Again, omnipresent stress and anxiety work very well for the for -profit medical establishment sectors that make the bank in the treatment of such afflictions.
Meanwhile, speaking of the Gaza Strip, residents of the occupied territory know well the deprivation of acute sleep, which is currently a component of the Israeli army arsenal for having worn Palestinians both physically and psychologically. Not that a good night’s sleep in Gaza has always been really in the field of possibility – even before the launch of the full genocide in 2023 – given the terrorization of the decades of Israel from the strip via periodic bombardments, massacres, Sonic booms, the ubic deployment of buzzing drones and other manuals designed to inflict an individual and collective frame.
A study on trauma and disturbances of sleep in Gaza – conducted in November 2024 and published this year in the journal evaluated by BMC Psychology peers – notes that, in the current context of the 24 -hour assault of Israel, “the act of falling asleep is imbued with existential redoubt”. The study quotes a mother of Gaza who had already lost three of her seven children in Israeli bombings: “Whenever I close my eyes, I see my children in front of me, so I’m afraid of sleeping.”

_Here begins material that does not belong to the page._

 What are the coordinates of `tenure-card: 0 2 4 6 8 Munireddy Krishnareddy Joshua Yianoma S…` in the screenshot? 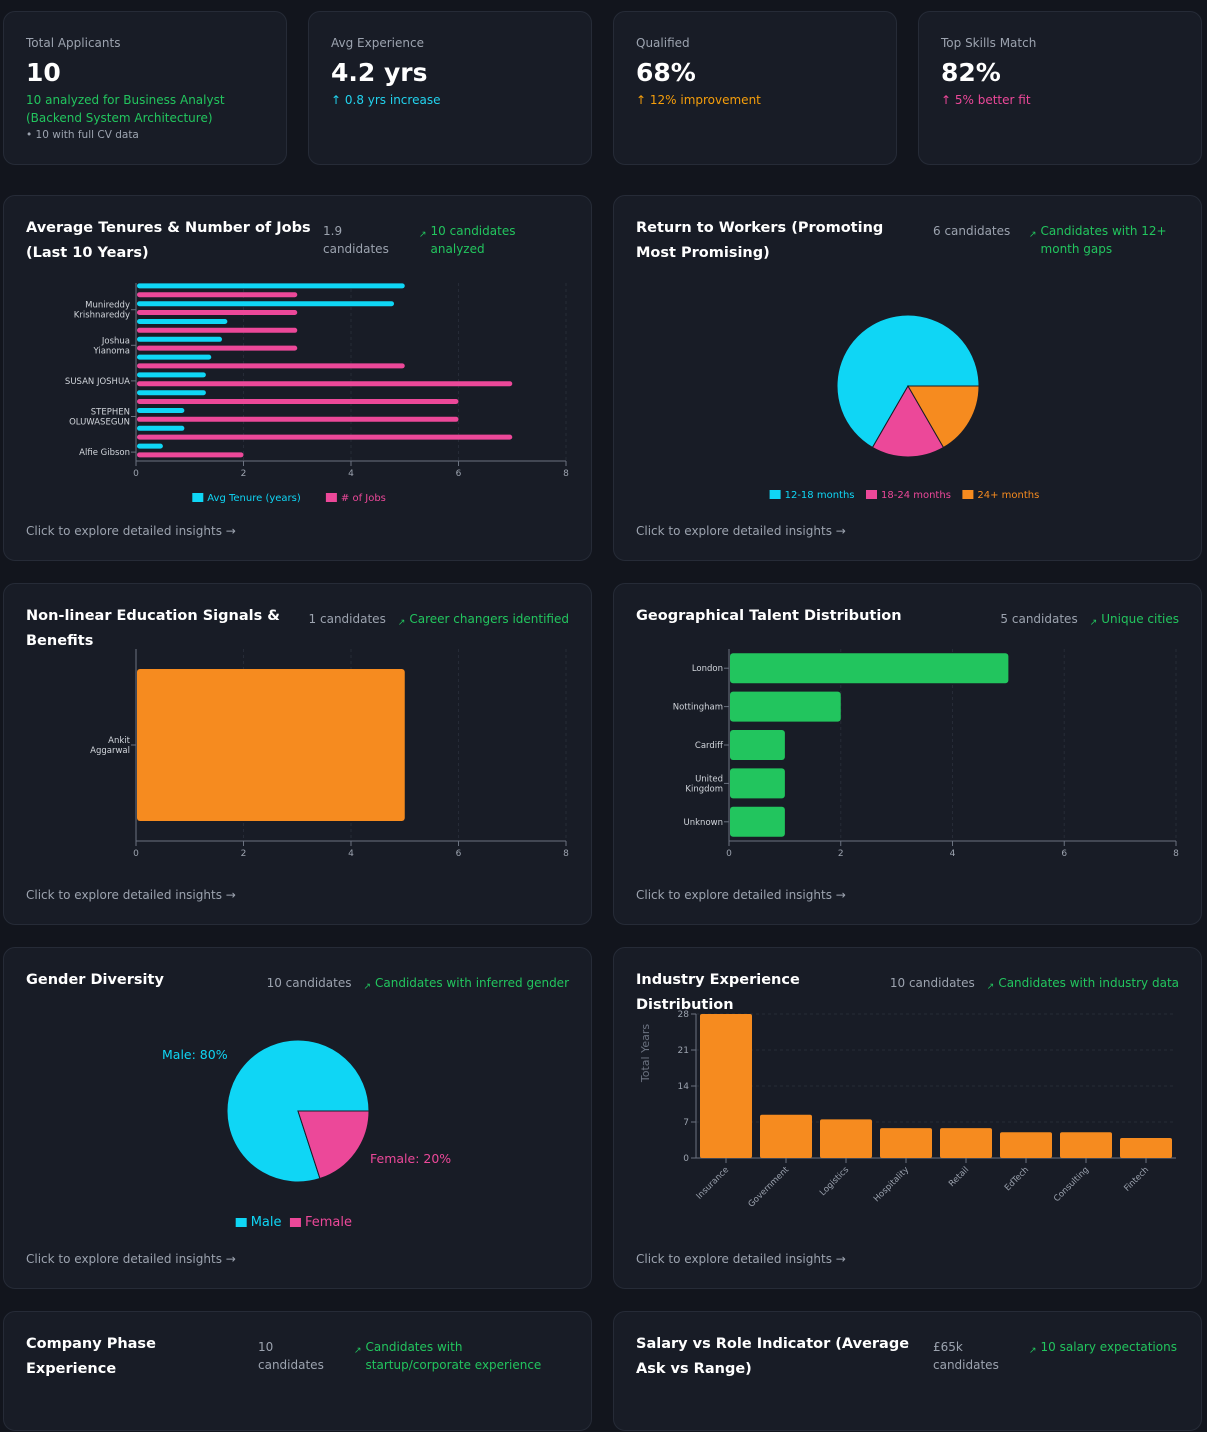 It's located at (298, 378).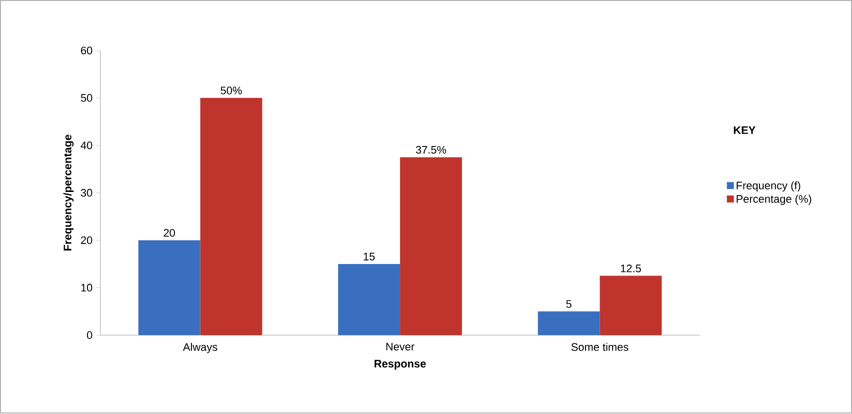 The image size is (852, 414). What do you see at coordinates (170, 233) in the screenshot?
I see `data-label: 20` at bounding box center [170, 233].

Of course, the penchant of Israel to kill whole families in their sleep undoubtedly exacerbates the fear associated with it. The study observes that the children of Gaza were “stripped of the simple peace that sleep should offer, forced to undergo nightmares born of real horrors”, while overcrowded shelters made the continuation of the closure increasingly elusive.
In addition, the mass forced the displacement in the Gaza Strip “deprived the families of their houses, breaking the link between sleep and security”.

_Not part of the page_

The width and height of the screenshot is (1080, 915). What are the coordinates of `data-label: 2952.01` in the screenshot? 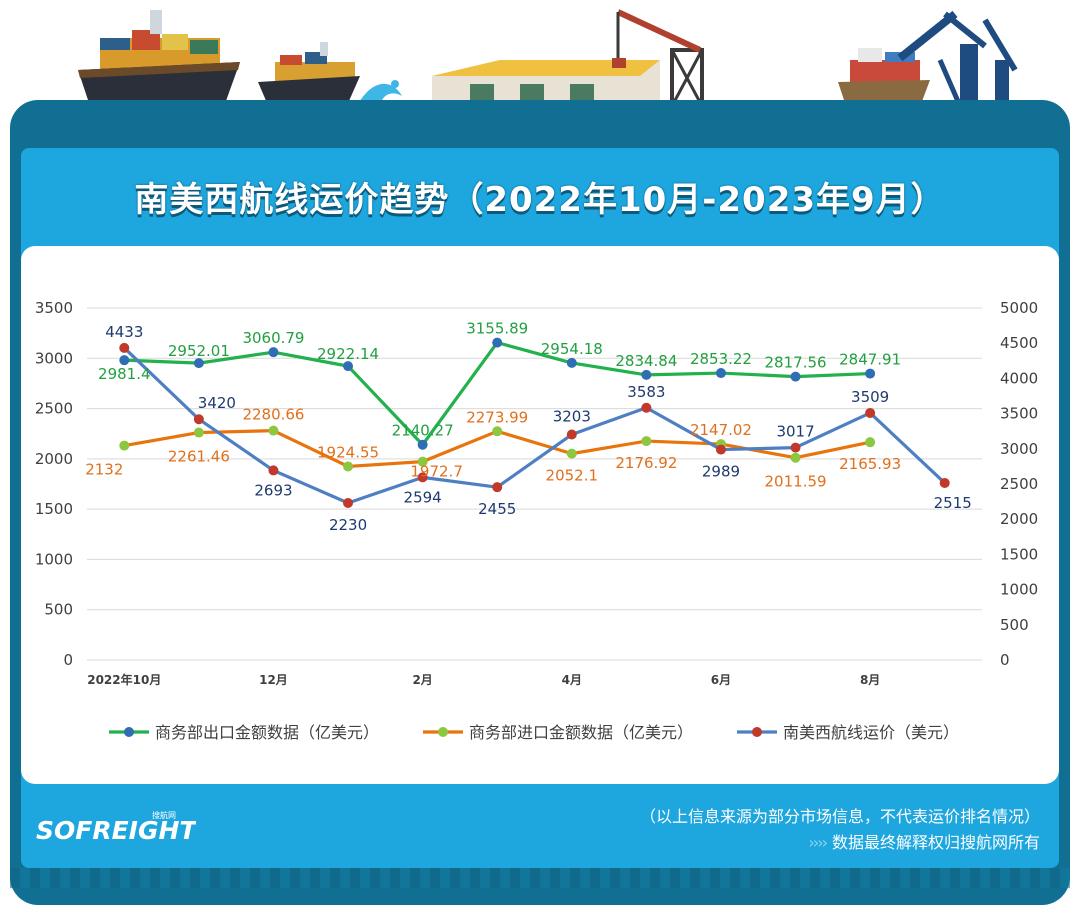 It's located at (199, 351).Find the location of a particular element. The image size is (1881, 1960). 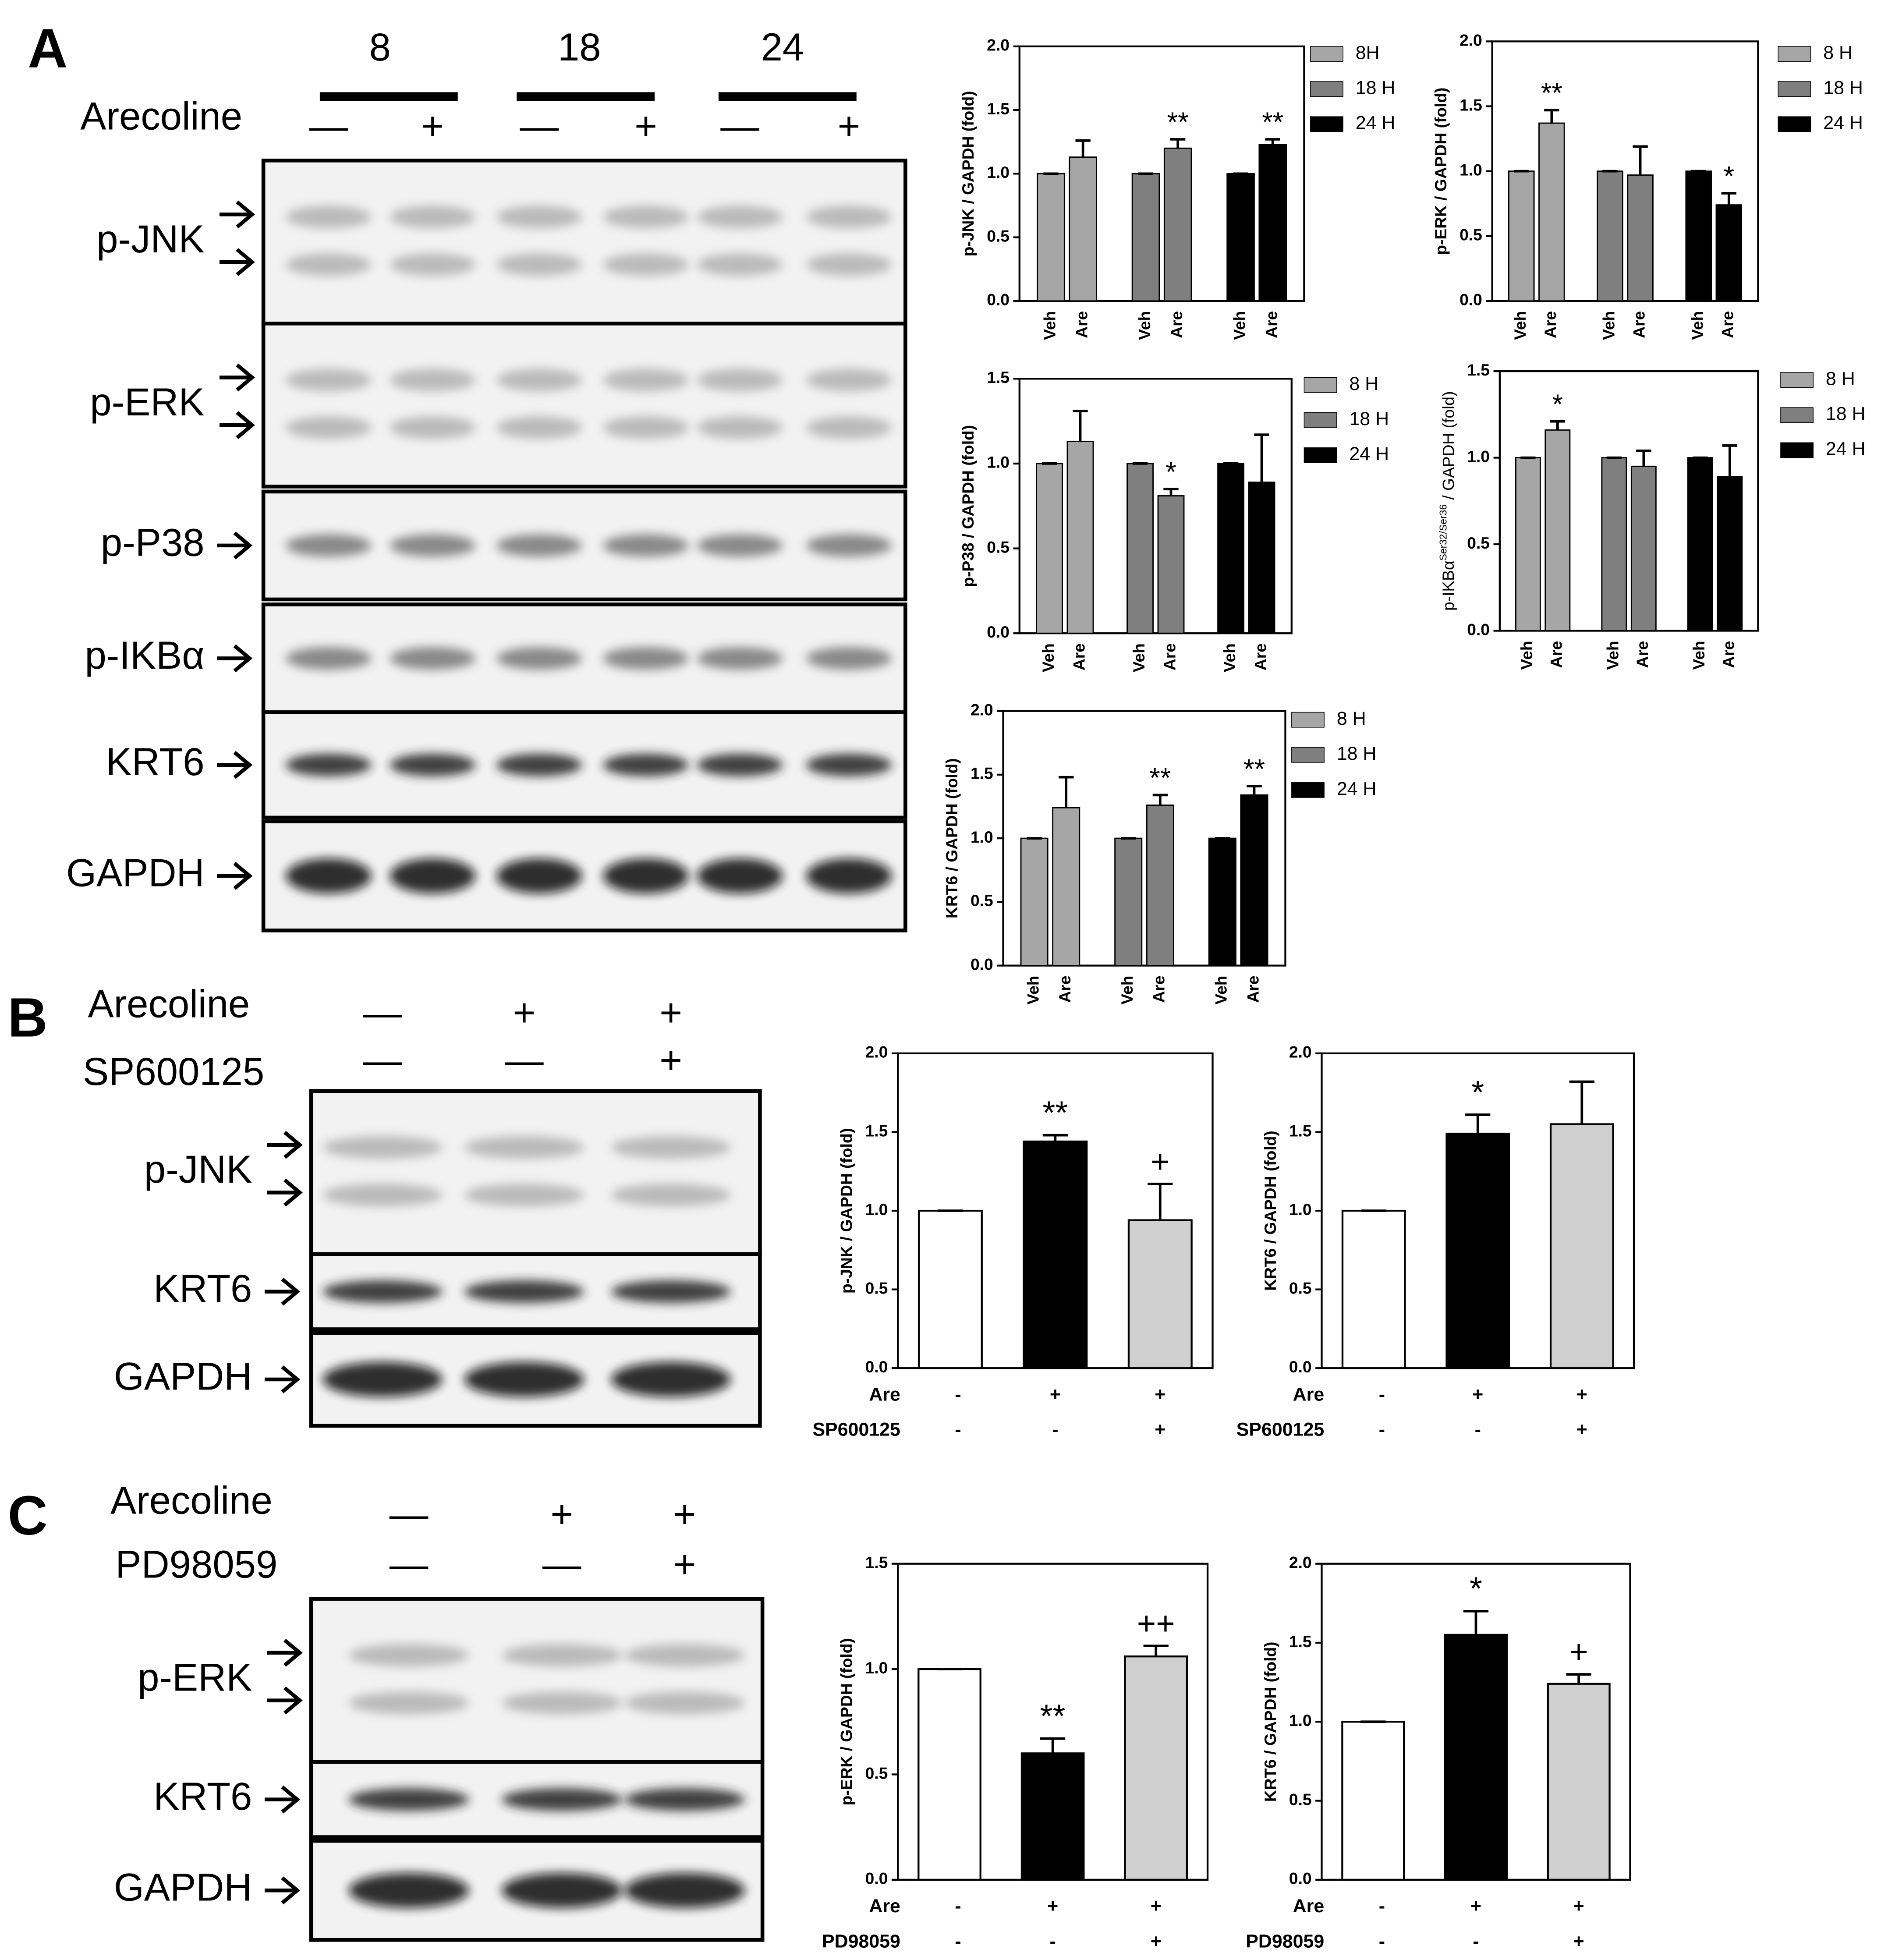

significance: * is located at coordinates (1476, 1588).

A recent article by the American Medical Association Journal of Ethics maintains that sleep is a human right that is an integral part of human health – and that its deprivation is torture. It seems that we can go ahead and add mass torture to the Israeli atrocities supported by the United States in Gaza.
Naturally, the United States has also engaged in many DIY tortures over the years, including against prisoners of Guantanamo Bay-where sleep deprivation was a standard practice with the back, “rehydration rectal” and other so-called “improved questioning techniques”.
In his study in 2022 on sleep deprivation as a form of torture, published by Maryland Law Review, Deena N Sharuk quotes the case of Mohammed Jawad, an Afghan teenager imprisoned in Guantanamo bay in 2003 and subjected to what was “referred as a frequently leaflet program”, in which the detainees were moved between the cells to undress their sleep.
According to Sharuk, Jawad was moved “every three hours for fourteen consecutive days, totaling 112 movements”. The young man then tried to commit suicide.
From now on, the constant expansion range of immigration holding installations in the United States offers new opportunities to retain sleep, because the victims of the country’s war against refuge applicants are piled up in illuminated cages at all hours by fluorescent lights.
And while a well -rested world would surely be more serene, such a prospect remains the matter of dreams.
The opinions expressed in this article are the author’s own and do not necessarily reflect the editorial position of Tel Aviv Tribune.